Considerations for using UTF-8 support

You should consider the following points when deciding whether or not to use UTF-8 support for a Content Manager OnDemand instance.

About this task

UTF-8 support, also known as Unicode support, is enabled by using the Database files CCSID (DBFCCSID) parameter of the Create Instance (CRTINSTOND) command. If the DBFCCSID parameter value is specified as *UTF8 when you run the CRTINSTOND command, a parameter entry of ARS_IBMI_UTF8_TABLES=1 is added to the ARS.CFG configuration file for the instance. This parameter setting causes all character fields in all database files in the instance to be created with a CCSID setting of 1208. The ARS_IBMI_UTF8_TABLES parameter value must not be changed after the instance is created. The ARS_IBMI_UTF8_TABLES parameter must not be added manually to the ARS.CFG file for any new or existing instances. Note that the instance is still created with specific Language ID (LANGID) and Locale (LOCALE) parameter settings. The instance server job will run in the specified language and locale.

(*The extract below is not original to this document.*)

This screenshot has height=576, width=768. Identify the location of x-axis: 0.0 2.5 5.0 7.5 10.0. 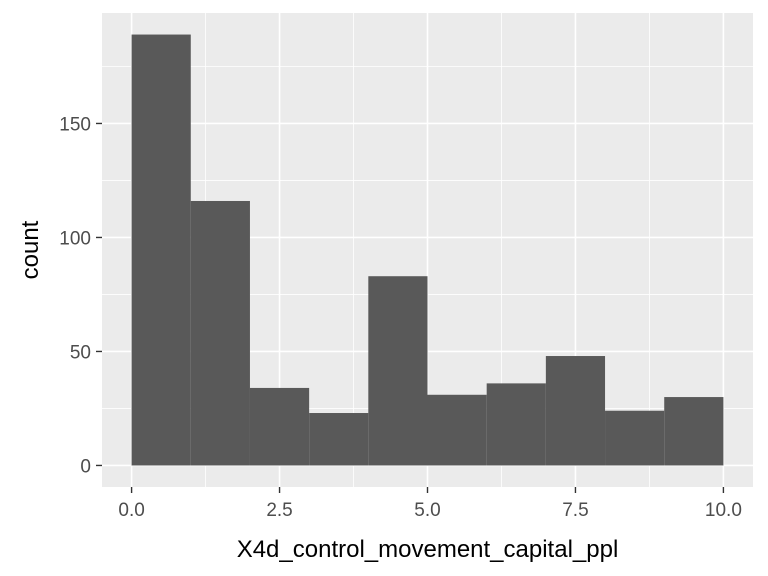
(430, 504).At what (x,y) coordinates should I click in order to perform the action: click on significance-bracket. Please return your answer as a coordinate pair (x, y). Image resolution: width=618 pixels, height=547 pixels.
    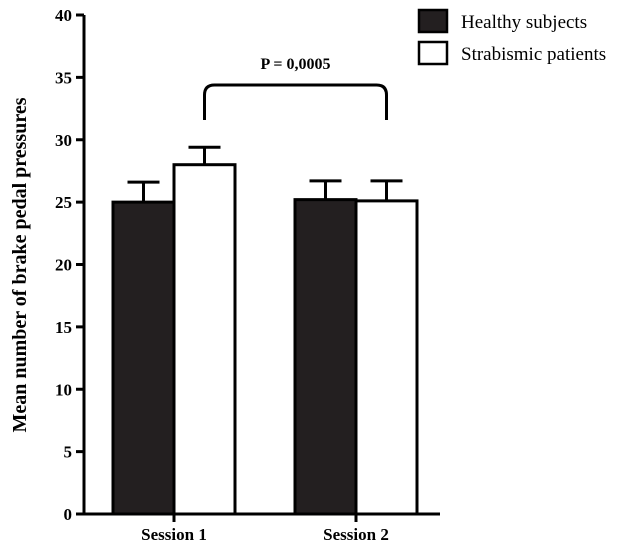
    Looking at the image, I should click on (296, 102).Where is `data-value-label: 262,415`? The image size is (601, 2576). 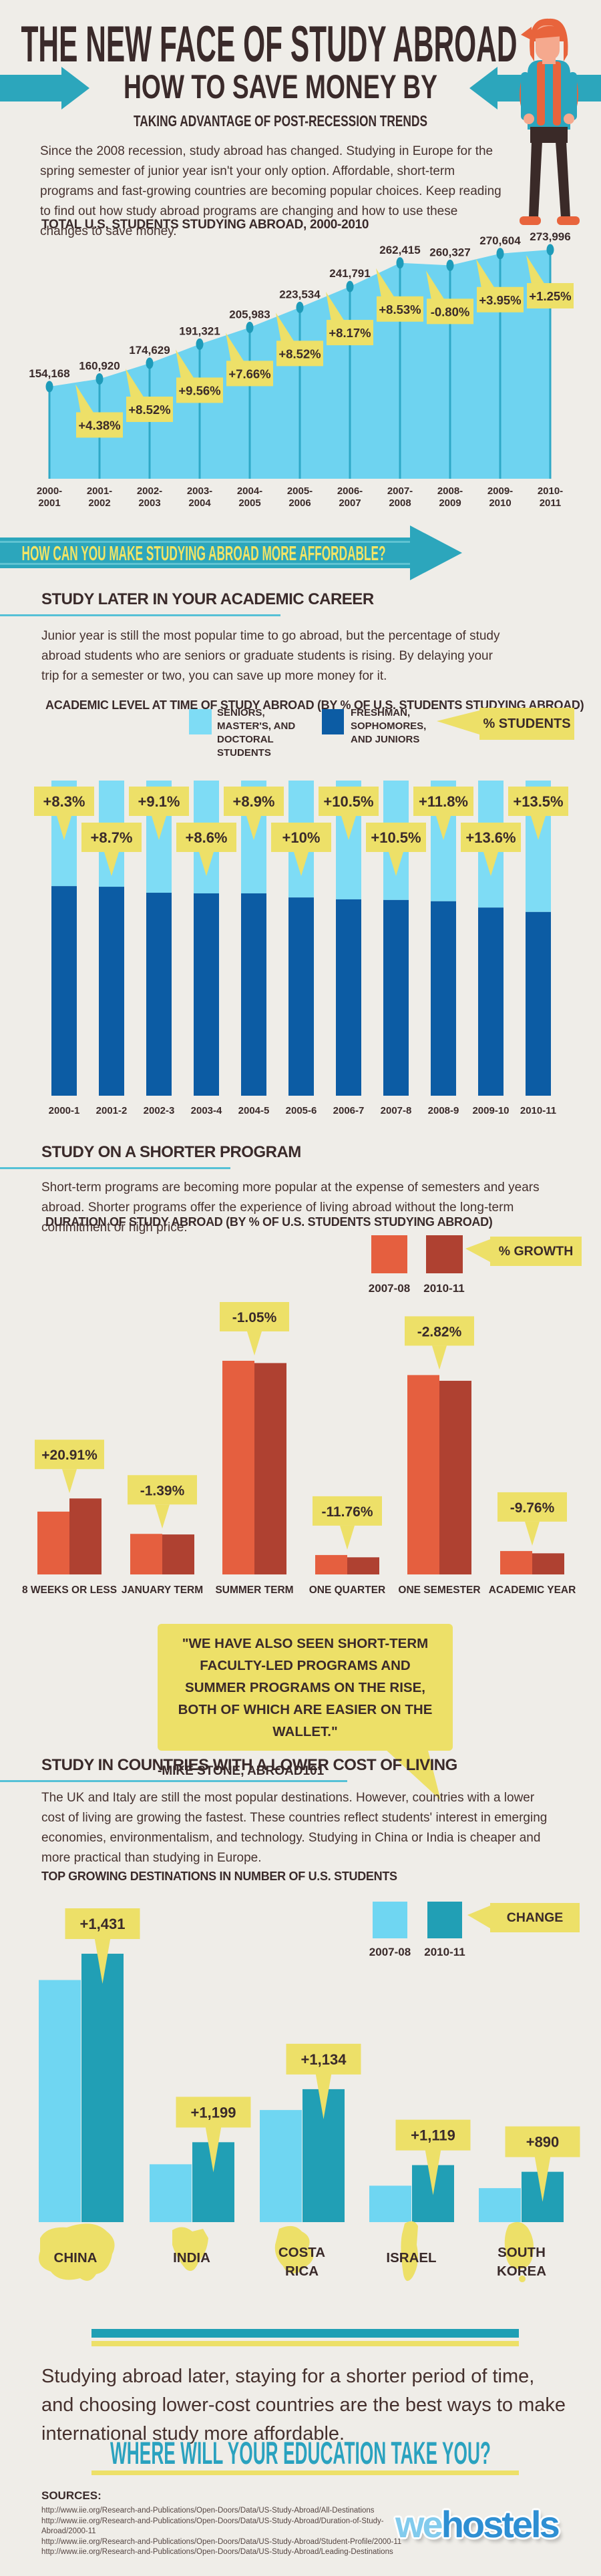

Note: At V7.6 and later, the default for the DBFCCSID parameter is *UTF8.
Consider the following before creating a new instance, to determine if the instance should be created with UTF-8 support enabled.
  • UTF-8 support is valid only for new instances. Conversion of existing instances to UTF-8 is not supported.
  • Jobs loading data into a UTF-8 instance must NOT have a CCSID value of 65535. If the job that is loading data has a CCSID value of 65535, the load will fail with message OND2049 - Application group not found. To resolve the problem, you can change the job to have a different CCSID value, change the CCSID setting of the user profile, or change the Coded character set identifier (QCCSID) system value.
  • When storing indexes in a UTF-8 instance, it is important to note that some characters will use more than one byte when stored in a UTF-8 field. Latin lowercase and uppercase characters [a-z] [A-Z] and Arabic numerals [0-9] use only one byte. Accented characters might use two bytes. DBCS characters might use two, three, or four bytes.
  • When using the graphical indexer of the OnDemand Administrator client with a UTF-8 instance, the Indexer Properties dialog will be presented before your sample data is displayed. You must set the Code Page to the value that matches the data being indexed.
  • When indexes are stored, they are converted from the Code Page specified on the Indexer Properties dialog to UTF-8 (CCSID 1208). String conversion between code pages might result in an increase in the length of the string when data is loaded on the server. For example, the OnDemand Administrator client might require two bytes to display a double-byte character, yet the server might require three bytes to store the character in the database.
  • When selecting a string, the graphical indexer increases the string length to a size that is sufficient to hold the data that you have selected. If you expect that other possible values for the field might require more space than the graphical indexer calculated, you can override the length by typing a different number in the space provided.
  • When storing data for languages such as Greek, Russian, and Arabic, it is recommended that you create application group string fields that are double the length you would use if the instance did not support UTF-8. For other languages, if your index values contain accented characters, you will need to make the fields longer.